(Rows of pointing data)
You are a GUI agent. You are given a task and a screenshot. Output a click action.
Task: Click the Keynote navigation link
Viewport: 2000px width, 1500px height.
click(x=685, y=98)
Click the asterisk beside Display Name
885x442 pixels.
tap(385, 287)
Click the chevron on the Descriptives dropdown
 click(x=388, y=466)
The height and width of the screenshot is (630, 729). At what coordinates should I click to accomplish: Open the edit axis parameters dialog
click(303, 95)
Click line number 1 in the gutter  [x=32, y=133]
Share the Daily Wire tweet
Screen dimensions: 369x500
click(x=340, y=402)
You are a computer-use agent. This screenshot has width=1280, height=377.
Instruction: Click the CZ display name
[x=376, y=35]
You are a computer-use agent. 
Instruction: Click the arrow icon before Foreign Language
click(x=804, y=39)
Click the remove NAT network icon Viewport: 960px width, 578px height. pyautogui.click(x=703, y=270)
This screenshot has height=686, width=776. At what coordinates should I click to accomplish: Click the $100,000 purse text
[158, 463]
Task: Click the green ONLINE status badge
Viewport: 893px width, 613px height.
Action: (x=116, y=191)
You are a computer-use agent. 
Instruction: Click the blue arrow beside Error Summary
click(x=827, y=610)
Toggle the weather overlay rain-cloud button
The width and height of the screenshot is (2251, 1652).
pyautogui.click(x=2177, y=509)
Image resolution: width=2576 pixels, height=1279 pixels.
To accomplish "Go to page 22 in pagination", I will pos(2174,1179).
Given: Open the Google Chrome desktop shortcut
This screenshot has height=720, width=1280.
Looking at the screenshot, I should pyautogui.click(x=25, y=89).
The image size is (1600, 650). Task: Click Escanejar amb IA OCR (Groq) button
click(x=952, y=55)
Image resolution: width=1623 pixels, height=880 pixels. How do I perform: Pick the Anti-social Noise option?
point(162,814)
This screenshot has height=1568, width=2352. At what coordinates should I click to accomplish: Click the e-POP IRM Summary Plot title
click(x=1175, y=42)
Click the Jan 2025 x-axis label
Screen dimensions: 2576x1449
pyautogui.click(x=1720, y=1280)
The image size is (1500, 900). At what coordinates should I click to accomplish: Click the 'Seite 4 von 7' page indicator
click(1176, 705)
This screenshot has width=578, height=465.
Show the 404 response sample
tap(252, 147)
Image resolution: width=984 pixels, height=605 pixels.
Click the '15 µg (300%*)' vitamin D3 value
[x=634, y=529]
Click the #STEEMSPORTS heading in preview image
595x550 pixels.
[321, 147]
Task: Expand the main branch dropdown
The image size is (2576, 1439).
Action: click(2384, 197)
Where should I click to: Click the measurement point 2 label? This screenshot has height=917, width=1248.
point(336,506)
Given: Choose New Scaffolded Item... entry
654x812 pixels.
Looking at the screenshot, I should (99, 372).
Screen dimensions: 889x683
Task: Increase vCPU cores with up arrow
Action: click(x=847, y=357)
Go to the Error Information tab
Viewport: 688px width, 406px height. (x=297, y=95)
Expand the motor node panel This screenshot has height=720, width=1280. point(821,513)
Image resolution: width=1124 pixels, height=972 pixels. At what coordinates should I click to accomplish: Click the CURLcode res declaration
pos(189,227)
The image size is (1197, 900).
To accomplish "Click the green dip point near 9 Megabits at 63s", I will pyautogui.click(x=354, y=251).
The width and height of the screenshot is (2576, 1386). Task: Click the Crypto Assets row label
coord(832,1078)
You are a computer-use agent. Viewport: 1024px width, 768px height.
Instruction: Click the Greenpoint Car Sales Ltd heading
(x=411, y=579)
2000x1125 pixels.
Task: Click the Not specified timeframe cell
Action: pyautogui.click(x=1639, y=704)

**PROBLEM TO SOLVE**.
Return all of the data above verbatim, line for line.

**RESPONSE**.
You are a GUI agent. You are given a task and a screenshot. Output a click action.
Task: Click the Keynote navigation link
Viewport: 2000px width, 1500px height.
click(x=685, y=98)
Click the asterisk beside Display Name
885x442 pixels.
tap(385, 287)
Click the chevron on the Descriptives dropdown
 click(x=388, y=466)
The height and width of the screenshot is (630, 729). At what coordinates should I click to accomplish: Open the edit axis parameters dialog
click(303, 95)
Click line number 1 in the gutter  [x=32, y=133]
Share the Daily Wire tweet
Screen dimensions: 369x500
click(x=340, y=402)
You are a computer-use agent. This screenshot has width=1280, height=377.
Instruction: Click the CZ display name
[x=376, y=35]
You are a computer-use agent. 
Instruction: Click the arrow icon before Foreign Language
click(x=804, y=39)
Click the remove NAT network icon Viewport: 960px width, 578px height. pyautogui.click(x=703, y=270)
This screenshot has height=686, width=776. At what coordinates should I click to accomplish: Click the $100,000 purse text
[158, 463]
Task: Click the green ONLINE status badge
Viewport: 893px width, 613px height.
Action: (x=116, y=191)
You are a computer-use agent. 
Instruction: Click the blue arrow beside Error Summary
click(x=827, y=610)
Toggle the weather overlay rain-cloud button
The width and height of the screenshot is (2251, 1652).
pyautogui.click(x=2177, y=509)
Image resolution: width=2576 pixels, height=1279 pixels.
To accomplish "Go to page 22 in pagination", I will pos(2174,1179).
Given: Open the Google Chrome desktop shortcut
This screenshot has height=720, width=1280.
Looking at the screenshot, I should pyautogui.click(x=25, y=89).
The image size is (1600, 650). Task: Click Escanejar amb IA OCR (Groq) button
click(x=952, y=55)
Image resolution: width=1623 pixels, height=880 pixels. How do I perform: Pick the Anti-social Noise option?
point(162,814)
This screenshot has height=1568, width=2352. At what coordinates should I click to accomplish: Click the e-POP IRM Summary Plot title
click(x=1175, y=42)
Click the Jan 2025 x-axis label
Screen dimensions: 2576x1449
pyautogui.click(x=1720, y=1280)
The image size is (1500, 900). At what coordinates should I click to accomplish: Click the 'Seite 4 von 7' page indicator
click(1176, 705)
This screenshot has width=578, height=465.
Show the 404 response sample
tap(252, 147)
Image resolution: width=984 pixels, height=605 pixels.
Click the '15 µg (300%*)' vitamin D3 value
[x=634, y=529]
Click the #STEEMSPORTS heading in preview image
595x550 pixels.
[321, 147]
Task: Expand the main branch dropdown
The image size is (2576, 1439).
Action: click(2384, 197)
Where should I click to: Click the measurement point 2 label? This screenshot has height=917, width=1248.
point(336,506)
Given: Choose New Scaffolded Item... entry
654x812 pixels.
Looking at the screenshot, I should (99, 372).
Screen dimensions: 889x683
Task: Increase vCPU cores with up arrow
Action: click(x=847, y=357)
Go to the Error Information tab
Viewport: 688px width, 406px height. (x=297, y=95)
Expand the motor node panel This screenshot has height=720, width=1280. point(821,513)
Image resolution: width=1124 pixels, height=972 pixels. At what coordinates should I click to accomplish: Click the CURLcode res declaration
pos(189,227)
The image size is (1197, 900).
To accomplish "Click the green dip point near 9 Megabits at 63s", I will pyautogui.click(x=354, y=251).
The width and height of the screenshot is (2576, 1386). Task: Click the Crypto Assets row label
coord(832,1078)
You are a computer-use agent. Viewport: 1024px width, 768px height.
Instruction: Click the Greenpoint Car Sales Ltd heading
(x=411, y=579)
2000x1125 pixels.
Task: Click the Not specified timeframe cell
Action: pyautogui.click(x=1639, y=704)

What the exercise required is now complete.